LiteRT-LM runs in-process and keeps its KV cache warm across reasoning iterations, which makes follow-up turns noticeably faster than the llama.cpp subprocess path. This is the verified-working handheld combo — see Tested models for the matrix. Gemma 4 E2B-it is recommended for 16 GB-RAM devices; E4B-it runs but needs contextSize dropped to 4–8K.
On-device (llama.cpp)
- name: "on-device-llm"
task: "chat"
protocol: "openai"
runtime: "llama.cpp"
url: "file:///sdcard/atak/custos/models/qwen3-4b.gguf"
port: 8411
model: "qwen3-4b"
contextSize: 4096
threads: 4
chatTemplatePath: "/sdcard/atak/custos/models/qwen3-tool-calling.jinja"
requestTimeoutMs: 120000
taskPriority: 100
tier: "handheld"
classification: "CUI"
For file:// URLs, CUST/OS spawns a native inference server on the requested port. See How-to: Add an on-device model for the full procedure.
CoT delegation (split inference over the TAK mesh) — WIP
Status: the transport is wired but has not been vetted end-to-end against a second CUST/OS node. Message framing and response matching may still change. Configure it to experiment, not to depend on it.
- name: "command-post-llm"
task: "chat"
protocol: "cot"
url: "cot://command-post"
model: "remote"
taskPriority: 50
tier: "command-post"
classification: "UNCLASSIFIED"
This packages an inference request as a CoT broadcast and waits for the response from a remote CUST/OS node. Tools stay local -- only the inference call hops the mesh.
API keys
CUST/OS does not read API keys from custos.yaml. Keys are stored in the device's encrypted keystore, keyed by provider name.

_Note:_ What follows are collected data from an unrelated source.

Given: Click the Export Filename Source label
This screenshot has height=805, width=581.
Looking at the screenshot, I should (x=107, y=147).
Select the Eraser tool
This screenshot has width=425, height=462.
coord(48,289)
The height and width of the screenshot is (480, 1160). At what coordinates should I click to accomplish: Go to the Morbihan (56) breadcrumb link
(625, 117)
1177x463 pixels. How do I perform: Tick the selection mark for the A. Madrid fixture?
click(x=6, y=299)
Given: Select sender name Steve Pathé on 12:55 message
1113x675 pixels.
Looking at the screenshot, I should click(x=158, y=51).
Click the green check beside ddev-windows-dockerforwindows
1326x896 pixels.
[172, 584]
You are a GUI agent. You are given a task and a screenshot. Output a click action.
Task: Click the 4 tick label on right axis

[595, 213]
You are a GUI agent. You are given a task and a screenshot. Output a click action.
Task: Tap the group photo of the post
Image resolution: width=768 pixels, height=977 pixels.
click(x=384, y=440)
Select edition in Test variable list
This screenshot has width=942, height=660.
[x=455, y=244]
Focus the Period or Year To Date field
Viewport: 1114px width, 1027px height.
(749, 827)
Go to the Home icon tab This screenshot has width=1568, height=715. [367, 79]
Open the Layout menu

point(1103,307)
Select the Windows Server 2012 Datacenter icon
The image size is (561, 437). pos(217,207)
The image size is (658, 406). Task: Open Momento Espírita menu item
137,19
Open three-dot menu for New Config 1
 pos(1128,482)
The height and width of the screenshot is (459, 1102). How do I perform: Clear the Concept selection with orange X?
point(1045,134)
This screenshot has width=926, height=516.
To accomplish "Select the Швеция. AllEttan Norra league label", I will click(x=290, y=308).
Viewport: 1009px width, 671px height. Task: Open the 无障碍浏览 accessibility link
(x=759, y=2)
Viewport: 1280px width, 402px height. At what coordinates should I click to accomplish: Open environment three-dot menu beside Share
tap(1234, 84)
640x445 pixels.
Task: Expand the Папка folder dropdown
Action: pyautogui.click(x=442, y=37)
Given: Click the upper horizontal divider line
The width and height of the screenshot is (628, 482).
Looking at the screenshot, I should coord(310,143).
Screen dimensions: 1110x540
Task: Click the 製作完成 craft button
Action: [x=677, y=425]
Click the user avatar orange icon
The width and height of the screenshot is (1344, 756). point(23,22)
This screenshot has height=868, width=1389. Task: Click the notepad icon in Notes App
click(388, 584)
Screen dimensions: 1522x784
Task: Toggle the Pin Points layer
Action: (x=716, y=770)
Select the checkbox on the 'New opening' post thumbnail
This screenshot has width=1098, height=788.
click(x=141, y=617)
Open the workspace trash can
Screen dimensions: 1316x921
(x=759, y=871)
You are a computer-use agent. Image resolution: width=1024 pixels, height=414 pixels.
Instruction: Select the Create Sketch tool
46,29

To set, change, or remove a key:
- Tap the Status icon in the NavBar.
- Tap the row for the cloud provider you just added. Without a key it'll show as offline.
- The provider detail dialog opens with Set Key (or Change Key if one is already set) and Remove Key buttons.
- Tap Set Key, paste the key, confirm.
The key is encrypted at rest and only decrypted at request time. Within a few seconds the provider's row in Status flips to online.
For unattended / MDM deploys, keys can be written to the encrypted store programmatically. See your deployment guide for the exact procedure.
Verify
After saving the config:
- The Status panel should show your new provider as online within 5 seconds.
- If it shows offline, tap the row to see the error message.
Routing rules
When more than one provider has task: chat and is online, CUST/OS picks the one with the lowest taskPriority. Ties go to whoever was added first.
If the preferred provider fails repeatedly, the router falls back to the next-priority provider until the first one recovers.
A note on tier
taskPriority is the ordinal half of provider selection -- what order should I try them in? tier is the categorical half -- what kind of trust and reachability environment is this provider in?
Security modes filter the active provider list by tier. For example, mode: emcon restricts to handheld and pack only, while mode: standalone restricts to handheld only. Set tier correctly on every provider you add.
Available tiers: handheld, pack, mobile, mounted, command-post, cloud.